Nous : - Dans Théorie de choses que les Français savent mieux faire que les autres, vous citez les aéroports élégants, les routes à platanes. Est-ce qu’il y aurait une théorie de ce que les Corses font mieux que les autres ? A part les empereurs ? (on se croit habile, sachant qu’il a écrit un essai, pardon, une forme d’essai, intitulé Les trois stades du légendaire. Le napoléonisme).  

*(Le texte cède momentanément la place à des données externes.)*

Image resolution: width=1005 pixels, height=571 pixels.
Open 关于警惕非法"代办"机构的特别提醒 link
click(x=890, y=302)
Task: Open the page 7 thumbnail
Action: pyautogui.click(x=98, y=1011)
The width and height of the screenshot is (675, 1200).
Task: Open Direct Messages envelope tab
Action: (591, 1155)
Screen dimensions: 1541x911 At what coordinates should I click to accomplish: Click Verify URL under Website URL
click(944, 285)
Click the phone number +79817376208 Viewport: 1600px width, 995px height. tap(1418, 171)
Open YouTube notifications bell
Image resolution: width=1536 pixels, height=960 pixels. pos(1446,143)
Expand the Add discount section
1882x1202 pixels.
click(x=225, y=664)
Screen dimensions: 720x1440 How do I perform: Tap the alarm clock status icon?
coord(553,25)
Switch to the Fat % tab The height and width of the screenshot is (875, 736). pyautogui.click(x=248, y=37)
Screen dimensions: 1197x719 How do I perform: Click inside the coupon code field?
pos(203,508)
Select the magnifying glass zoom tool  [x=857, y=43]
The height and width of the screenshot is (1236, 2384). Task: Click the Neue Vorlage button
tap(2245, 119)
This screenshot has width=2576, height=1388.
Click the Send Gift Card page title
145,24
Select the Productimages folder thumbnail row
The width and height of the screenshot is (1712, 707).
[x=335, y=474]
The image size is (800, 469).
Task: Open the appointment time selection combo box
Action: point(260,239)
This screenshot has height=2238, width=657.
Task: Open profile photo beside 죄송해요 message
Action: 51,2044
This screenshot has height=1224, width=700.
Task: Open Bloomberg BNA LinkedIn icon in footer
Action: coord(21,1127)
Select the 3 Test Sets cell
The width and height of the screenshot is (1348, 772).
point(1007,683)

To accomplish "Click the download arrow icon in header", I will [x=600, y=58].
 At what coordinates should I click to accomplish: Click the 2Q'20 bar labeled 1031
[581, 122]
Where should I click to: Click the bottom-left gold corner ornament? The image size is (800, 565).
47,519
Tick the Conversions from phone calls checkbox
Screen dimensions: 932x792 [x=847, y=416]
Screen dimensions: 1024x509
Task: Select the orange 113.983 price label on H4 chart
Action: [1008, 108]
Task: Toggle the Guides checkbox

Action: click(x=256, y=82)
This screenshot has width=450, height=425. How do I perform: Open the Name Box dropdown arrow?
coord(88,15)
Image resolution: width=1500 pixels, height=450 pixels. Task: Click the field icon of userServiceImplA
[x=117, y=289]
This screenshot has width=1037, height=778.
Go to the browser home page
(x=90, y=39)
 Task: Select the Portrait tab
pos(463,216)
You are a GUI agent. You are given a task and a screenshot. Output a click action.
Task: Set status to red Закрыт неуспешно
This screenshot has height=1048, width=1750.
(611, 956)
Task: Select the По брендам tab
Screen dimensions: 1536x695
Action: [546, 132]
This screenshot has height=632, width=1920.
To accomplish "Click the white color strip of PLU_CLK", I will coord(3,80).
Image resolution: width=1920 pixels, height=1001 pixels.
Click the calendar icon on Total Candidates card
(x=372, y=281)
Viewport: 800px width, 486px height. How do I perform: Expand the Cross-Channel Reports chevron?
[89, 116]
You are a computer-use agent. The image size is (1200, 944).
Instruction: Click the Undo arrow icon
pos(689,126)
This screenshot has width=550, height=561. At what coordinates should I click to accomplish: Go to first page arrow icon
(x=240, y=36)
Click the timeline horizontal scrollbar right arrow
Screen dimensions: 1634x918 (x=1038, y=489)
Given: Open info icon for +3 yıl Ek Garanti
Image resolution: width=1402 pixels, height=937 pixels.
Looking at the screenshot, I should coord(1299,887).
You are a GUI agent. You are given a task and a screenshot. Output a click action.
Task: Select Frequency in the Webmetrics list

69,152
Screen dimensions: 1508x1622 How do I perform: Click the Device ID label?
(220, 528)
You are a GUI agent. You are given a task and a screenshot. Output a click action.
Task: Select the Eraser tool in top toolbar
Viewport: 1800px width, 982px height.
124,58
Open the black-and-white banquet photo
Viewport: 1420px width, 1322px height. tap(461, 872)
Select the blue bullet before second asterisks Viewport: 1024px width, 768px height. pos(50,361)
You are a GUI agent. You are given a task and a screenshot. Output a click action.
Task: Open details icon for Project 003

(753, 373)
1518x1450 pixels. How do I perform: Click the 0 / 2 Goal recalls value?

Lui : - Ils savent pratiquer un terrorisme esthétique de bon aloi, quand ils posaient des bombes sur des maisons moches construites illégalement. Avant la loi sur le littoral, ça a peut-être empêché la baléarisation de la Corse. Et puis, ceux qui savent mieux faire l’humour anglais ce sont les Corses. Il y a un humour corse très anglais, à froid, qui se manifeste sans rire, qui est ironique, très flegmatique, très différent de ce que peut être l’humour romain ou napolitain. 

Il s’arrête un instant, à la recherche du, mot juste.  

- Ils sont réservés. Voilà une chose que les Corses savent mieux faire que les autres, c’est être réservés.   

Nous : -A propos de mot, vous dites quelque part (il a écrit trente livres, comment se souvenir de tout ?) que chaque écrivain a son mot approbateur et son mot réprobateur. Vous dites par exemple que pour Stendhal, c’est « gaieté » et « platitude ». Quels seraient les vôtres ? 

Il hésite, incarnation de sa Théorie de l’insuffisance des mots où il écrit : « Un écrivain est seul et les mots, des milliers ». Et tandis qu’il réfléchit, tout à coup on a l’impression d’apercevoir ce nuage de milliers de mots parmi lesquels il est en train de choisir. Mais il reste sur sa réserve :  

- Je présume que pour moi cela doit changer au fil du temps parce que j’aime bien me faire des modes. Je n’aime pas me figer dans un système de pensées, j’aime bien renouveler les choses.  

Finalement il se prend au jeu.  

- Ca dépend si on parle de gens ou si on parle de livres. Pour les gens, mon mot désaprobateur c’est« salaud ». D’ailleurs il y a une Théorie des salauds dans ce livre. Et le mot approbateur ça serait « bien ». Pour les livres, je dis assez souvent « génial ».  

Un grand auteur tout simple, au fond. 

La fin de la conversation nous entraîne du génie à l’éternité en passant par les cimetières. Et là, il revient au tout début :  

- Ce que les Corses font de mieux, c’est les tombes au bord de la mer. On sait très bien d’où ça vient, que les terrainsne valaient rien, mais on pourrait faire la théorie que ça participe aussi d’un certain goût de la Corse pour la violence. Les Corses sont très obligeants envers la mort, ils lui donnent la plus belle vue. « La mort a vue sur mer ».Ca fait titre de roman des années 50. 

Décidemment, il a un truc avec les titres.